The letter of acceptance came to Sir early this week. Some time off. An affirmation of the value of her as a member of the community of the Western Suburbs school she teaches at.
Teaches. An interesting description of the dull classroom management that Sir has been engaged in recently. The life changing event that has occurred recently has put words like detached, uninspiring, into Sir's mind. At the funeral, Sir was approached by so many people... and it seemed to be easy to put on the mask, to be in the limelight.
Not so now. Now it is just hard. Now it is just heartbreaking. The time drags at the salt mine. The children know. They always know. Surprisingly gentle and unobtrusive. Sir walks down the corridors and the children don't jump out of the way... they never have. Why would they now?

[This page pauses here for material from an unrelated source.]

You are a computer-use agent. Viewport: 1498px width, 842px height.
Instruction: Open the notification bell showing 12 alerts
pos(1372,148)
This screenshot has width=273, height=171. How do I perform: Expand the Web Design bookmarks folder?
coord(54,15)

Who ever put the idea out into the community that 15 and 16 year oldies are difficult and self centered was wrong. Uneducated. Never spent a deal of time with youth. Never felt the hand of year 10 student on their back in a gesture of condolence, never heard the attempts at humour to crack a smile. Never felt the envelopment of a crowd of eager teenagers asking "but where have you been?", "But are you okay?", "This is for you".

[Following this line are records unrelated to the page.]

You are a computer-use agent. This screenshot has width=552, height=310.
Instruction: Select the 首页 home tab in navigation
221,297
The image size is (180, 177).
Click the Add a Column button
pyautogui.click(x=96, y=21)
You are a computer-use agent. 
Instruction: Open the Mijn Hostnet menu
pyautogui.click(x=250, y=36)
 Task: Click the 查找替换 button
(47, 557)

I always thought that time I would spend away would be about study or moving overseas. I thought that there would be time to continue in the persona that I had before my mother died. I didn't realise how much of my identity was sewn up in teaching, in the person I become in the classroom.

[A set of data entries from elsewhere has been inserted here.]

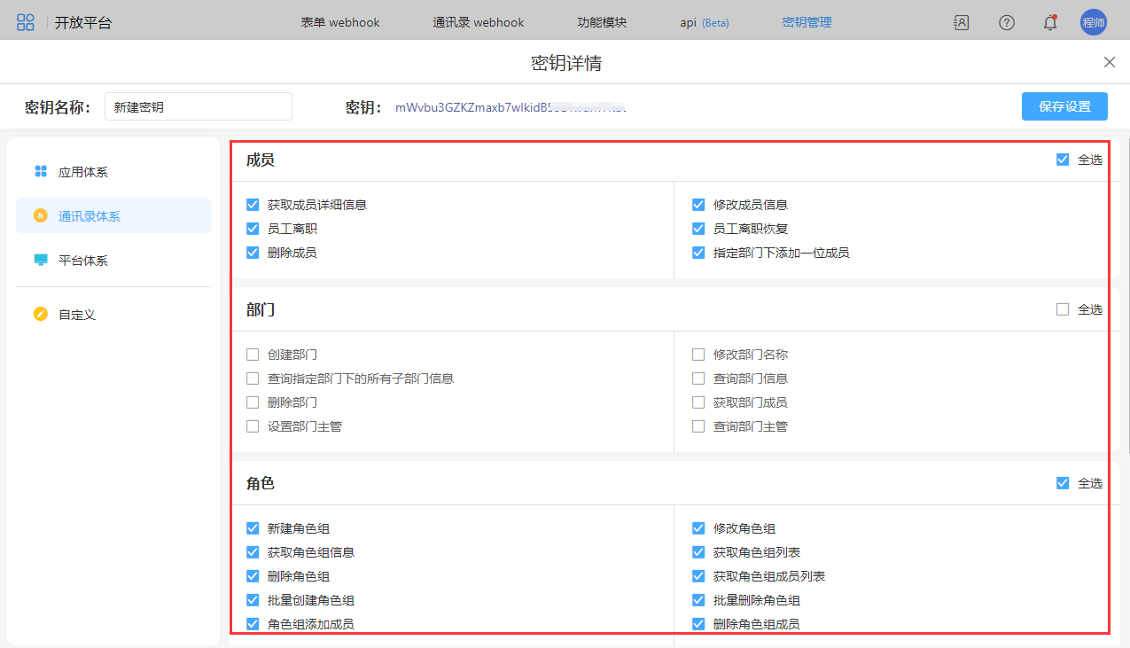Open the contacts book icon in header

[x=962, y=23]
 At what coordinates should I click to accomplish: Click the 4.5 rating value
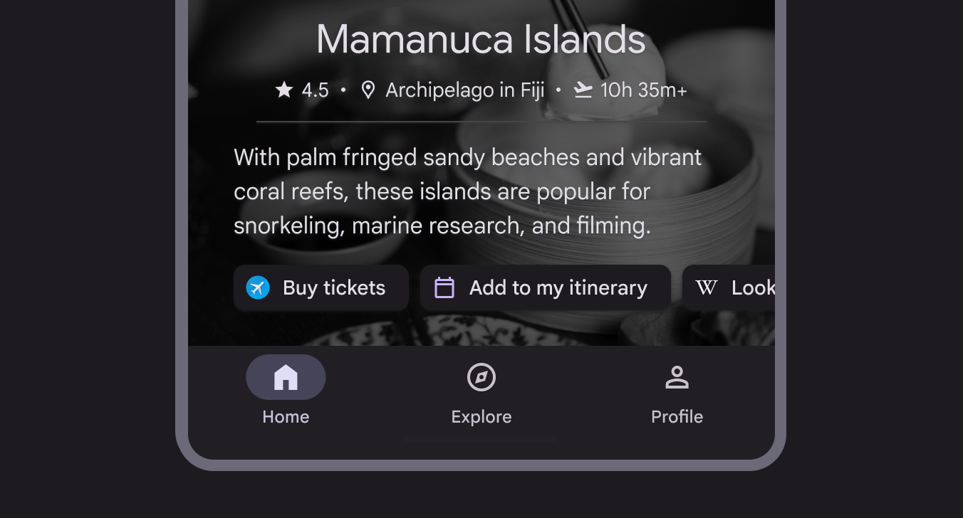(315, 90)
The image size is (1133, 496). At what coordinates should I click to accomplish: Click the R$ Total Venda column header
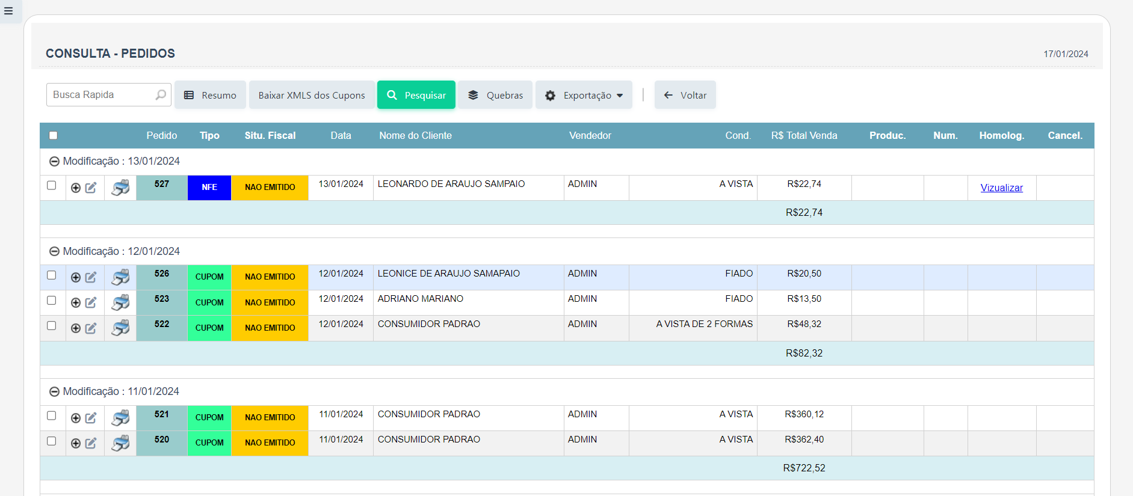(x=804, y=135)
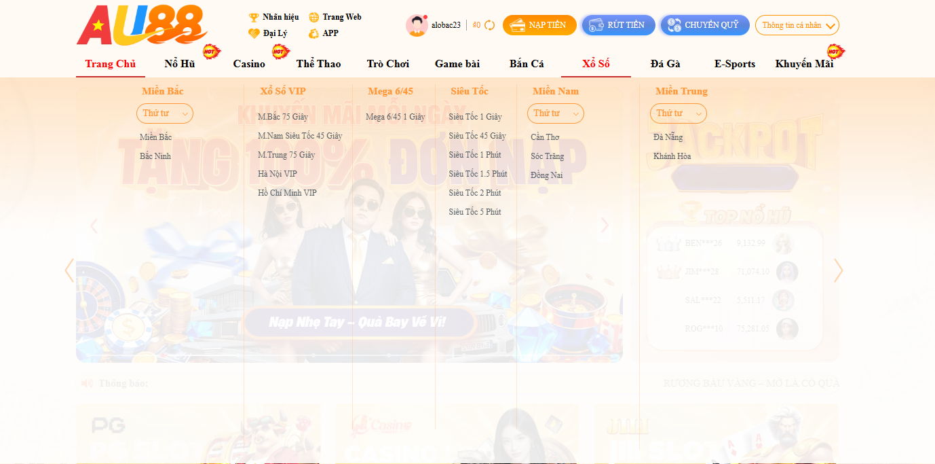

Now the investment seems strange. I am not the person that I was a month ago but I don't grieve for that person. She is gone. A replacement in my being has occurred. Too soon perhaps, too young definitely. The replacement is this. I feel my mother in the classroom and in the school with me. Sounds strange and a little silly perhaps, yet it makes me happy. I know that she can see me, hear me, feel my emotions, read my thoughts and see my plans. She is no longer a stranger to a part of me that in life she could never see. A part of me is never alone while she is in my head and watching me do what I have done and will do.